Subtelomeric hotspots of aberrant 5-hydroxymethylcytosine-mediated epigenetic modifications during reprogramming to pluripotency

Mammalian somatic cells can be directly reprogrammed into induced pluripotent stem cells (iPSCs) by introducing defined sets of transcription factors. Somatic cell reprogramming involves epigenomic reconfiguration, conferring iPSCs with characteristics similar to embryonic stem cells (ESCs). Human ES cells contain 5-hydroxymethylcytosine (5hmC), which is generated through the oxidation of 5-methylcytosine by the TET enzyme family. Here we show that 5hmC levels increase significantly during reprogramming to human iPSCs mainly due to TET1 activation, and this hydroxymethylation change is critical for optimal epigenetic reprogramming, but does not compromise primed pluripotency. Compared with hES cells, we find iPS cells tend to form large-scale (100 kb-1.3 Mb) aberrant reprogramming hotspots in subtelomeric regions, most of which display incomplete hydroxymethylation on CG sites. Strikingly, these 5hmC aberrant hotspots largely coincide (~80%) with aberrant iPS-ES non-CG methylation regions. Our results suggest that TET1-mediated 5hmC modification could contribute the epigenetic variation of iPSCs and iPSC-hESC differences.

*Your goal*.
Answer these questions about the abstract on 5hmC during reprogramming:
(a) Which enzyme family oxidizes 5-methylcytosine to generate 5hmC?
(b) What size range do the aberrant reprogramming hotspots in iPS cells span?
(c) Roughly what share of the 5hmC aberrant hotspots coincide with aberrant iPS-ES non-CG methylation regions?
Rely only on the abstract above, not on outside knowledge.

*Dataset section*.
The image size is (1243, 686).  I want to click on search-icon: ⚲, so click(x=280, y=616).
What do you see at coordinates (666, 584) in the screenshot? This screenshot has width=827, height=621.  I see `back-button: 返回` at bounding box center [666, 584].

*Response box*.
(a) The TET enzyme family
(b) 100 kb to 1.3 Mb
(c) About 80%